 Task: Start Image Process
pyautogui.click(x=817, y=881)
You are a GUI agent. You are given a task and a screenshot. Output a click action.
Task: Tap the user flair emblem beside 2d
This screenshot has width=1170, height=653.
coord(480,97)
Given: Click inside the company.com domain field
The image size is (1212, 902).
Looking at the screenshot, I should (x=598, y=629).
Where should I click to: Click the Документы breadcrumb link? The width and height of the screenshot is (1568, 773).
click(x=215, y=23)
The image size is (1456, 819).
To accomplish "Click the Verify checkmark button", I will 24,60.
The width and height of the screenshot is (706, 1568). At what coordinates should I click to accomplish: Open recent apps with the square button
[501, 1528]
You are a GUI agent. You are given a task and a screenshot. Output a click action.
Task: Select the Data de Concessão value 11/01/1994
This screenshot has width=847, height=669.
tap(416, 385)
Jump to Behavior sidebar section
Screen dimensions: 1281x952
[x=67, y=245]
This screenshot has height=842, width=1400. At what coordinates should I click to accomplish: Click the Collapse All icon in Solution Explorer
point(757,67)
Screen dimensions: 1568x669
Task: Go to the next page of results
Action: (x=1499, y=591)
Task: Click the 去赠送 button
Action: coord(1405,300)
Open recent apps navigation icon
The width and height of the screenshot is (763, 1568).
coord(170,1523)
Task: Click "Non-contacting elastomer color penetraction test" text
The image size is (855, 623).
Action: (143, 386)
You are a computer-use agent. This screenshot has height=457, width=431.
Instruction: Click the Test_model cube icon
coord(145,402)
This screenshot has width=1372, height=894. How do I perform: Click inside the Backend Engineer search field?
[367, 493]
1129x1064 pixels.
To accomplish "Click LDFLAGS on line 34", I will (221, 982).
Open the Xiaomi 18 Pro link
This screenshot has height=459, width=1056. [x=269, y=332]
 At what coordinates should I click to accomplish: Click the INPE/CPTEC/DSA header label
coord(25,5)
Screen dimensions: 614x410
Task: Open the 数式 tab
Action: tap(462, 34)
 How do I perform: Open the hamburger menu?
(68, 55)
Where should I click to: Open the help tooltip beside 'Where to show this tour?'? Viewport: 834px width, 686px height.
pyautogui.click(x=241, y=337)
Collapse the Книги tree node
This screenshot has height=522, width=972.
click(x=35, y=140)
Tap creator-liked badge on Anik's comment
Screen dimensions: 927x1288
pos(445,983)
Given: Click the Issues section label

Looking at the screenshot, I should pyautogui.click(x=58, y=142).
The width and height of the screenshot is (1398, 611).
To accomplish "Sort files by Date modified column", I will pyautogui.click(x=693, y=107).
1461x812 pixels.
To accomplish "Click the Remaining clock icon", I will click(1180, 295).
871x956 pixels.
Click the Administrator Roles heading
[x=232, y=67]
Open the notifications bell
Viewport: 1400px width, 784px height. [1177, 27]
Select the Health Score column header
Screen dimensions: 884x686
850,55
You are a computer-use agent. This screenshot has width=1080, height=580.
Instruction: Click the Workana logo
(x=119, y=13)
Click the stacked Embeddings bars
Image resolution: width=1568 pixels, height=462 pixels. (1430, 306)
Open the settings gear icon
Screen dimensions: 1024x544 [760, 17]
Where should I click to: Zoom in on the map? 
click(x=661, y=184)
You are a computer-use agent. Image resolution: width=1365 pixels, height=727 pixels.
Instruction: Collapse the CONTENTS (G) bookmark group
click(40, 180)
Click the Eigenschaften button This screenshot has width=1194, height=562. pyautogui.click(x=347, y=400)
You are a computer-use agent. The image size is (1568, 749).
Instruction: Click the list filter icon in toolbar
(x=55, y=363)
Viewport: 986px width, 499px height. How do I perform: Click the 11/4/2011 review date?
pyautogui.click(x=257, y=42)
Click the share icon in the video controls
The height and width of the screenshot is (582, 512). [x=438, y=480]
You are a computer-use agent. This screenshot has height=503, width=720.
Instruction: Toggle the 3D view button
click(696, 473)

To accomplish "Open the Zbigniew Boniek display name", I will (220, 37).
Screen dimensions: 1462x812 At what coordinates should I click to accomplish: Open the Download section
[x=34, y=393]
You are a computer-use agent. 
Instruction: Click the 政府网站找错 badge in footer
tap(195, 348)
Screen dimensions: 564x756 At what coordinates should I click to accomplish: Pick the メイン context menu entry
§
▶ _EXERCISE OBJECTIVE_
Reproduce the whole listing above line for line, changing nothing.

▶ _TASK RESPONSE_
 Task: Start Image Process
pyautogui.click(x=817, y=881)
You are a GUI agent. You are given a task and a screenshot. Output a click action.
Task: Tap the user flair emblem beside 2d
This screenshot has width=1170, height=653.
coord(480,97)
Given: Click inside the company.com domain field
The image size is (1212, 902).
Looking at the screenshot, I should (x=598, y=629).
Where should I click to: Click the Документы breadcrumb link? The width and height of the screenshot is (1568, 773).
click(x=215, y=23)
The image size is (1456, 819).
To accomplish "Click the Verify checkmark button", I will 24,60.
The width and height of the screenshot is (706, 1568). At what coordinates should I click to accomplish: Open recent apps with the square button
[501, 1528]
You are a GUI agent. You are given a task and a screenshot. Output a click action.
Task: Select the Data de Concessão value 11/01/1994
This screenshot has width=847, height=669.
tap(416, 385)
Jump to Behavior sidebar section
Screen dimensions: 1281x952
[x=67, y=245]
This screenshot has height=842, width=1400. At what coordinates should I click to accomplish: Click the Collapse All icon in Solution Explorer
point(757,67)
Screen dimensions: 1568x669
Task: Go to the next page of results
Action: (x=1499, y=591)
Task: Click the 去赠送 button
Action: coord(1405,300)
Open recent apps navigation icon
The width and height of the screenshot is (763, 1568).
coord(170,1523)
Task: Click "Non-contacting elastomer color penetraction test" text
The image size is (855, 623).
Action: (143, 386)
You are a computer-use agent. This screenshot has height=457, width=431.
Instruction: Click the Test_model cube icon
coord(145,402)
This screenshot has width=1372, height=894. How do I perform: Click inside the Backend Engineer search field?
[367, 493]
1129x1064 pixels.
To accomplish "Click LDFLAGS on line 34", I will (221, 982).
Open the Xiaomi 18 Pro link
This screenshot has height=459, width=1056. [x=269, y=332]
 At what coordinates should I click to accomplish: Click the INPE/CPTEC/DSA header label
coord(25,5)
Screen dimensions: 614x410
Task: Open the 数式 tab
Action: tap(462, 34)
 How do I perform: Open the hamburger menu?
(68, 55)
Where should I click to: Open the help tooltip beside 'Where to show this tour?'? Viewport: 834px width, 686px height.
pyautogui.click(x=241, y=337)
Collapse the Книги tree node
This screenshot has height=522, width=972.
click(x=35, y=140)
Tap creator-liked badge on Anik's comment
Screen dimensions: 927x1288
pos(445,983)
Given: Click the Issues section label

Looking at the screenshot, I should pyautogui.click(x=58, y=142).
The width and height of the screenshot is (1398, 611).
To accomplish "Sort files by Date modified column", I will pyautogui.click(x=693, y=107).
1461x812 pixels.
To accomplish "Click the Remaining clock icon", I will click(1180, 295).
871x956 pixels.
Click the Administrator Roles heading
[x=232, y=67]
Open the notifications bell
Viewport: 1400px width, 784px height. [1177, 27]
Select the Health Score column header
Screen dimensions: 884x686
850,55
You are a computer-use agent. This screenshot has width=1080, height=580.
Instruction: Click the Workana logo
(x=119, y=13)
Click the stacked Embeddings bars
Image resolution: width=1568 pixels, height=462 pixels. (1430, 306)
Open the settings gear icon
Screen dimensions: 1024x544 [760, 17]
Where should I click to: Zoom in on the map? 
click(x=661, y=184)
You are a computer-use agent. Image resolution: width=1365 pixels, height=727 pixels.
Instruction: Collapse the CONTENTS (G) bookmark group
click(40, 180)
Click the Eigenschaften button This screenshot has width=1194, height=562. pyautogui.click(x=347, y=400)
You are a computer-use agent. The image size is (1568, 749).
Instruction: Click the list filter icon in toolbar
(x=55, y=363)
Viewport: 986px width, 499px height. How do I perform: Click the 11/4/2011 review date?
pyautogui.click(x=257, y=42)
Click the share icon in the video controls
The height and width of the screenshot is (582, 512). [x=438, y=480]
You are a computer-use agent. This screenshot has height=503, width=720.
Instruction: Toggle the 3D view button
click(696, 473)

To accomplish "Open the Zbigniew Boniek display name", I will (220, 37).
Screen dimensions: 1462x812 At what coordinates should I click to accomplish: Open the Download section
[x=34, y=393]
You are a computer-use agent. 
Instruction: Click the 政府网站找错 badge in footer
tap(195, 348)
Screen dimensions: 564x756 At what coordinates should I click to accomplish: Pick the メイン context menu entry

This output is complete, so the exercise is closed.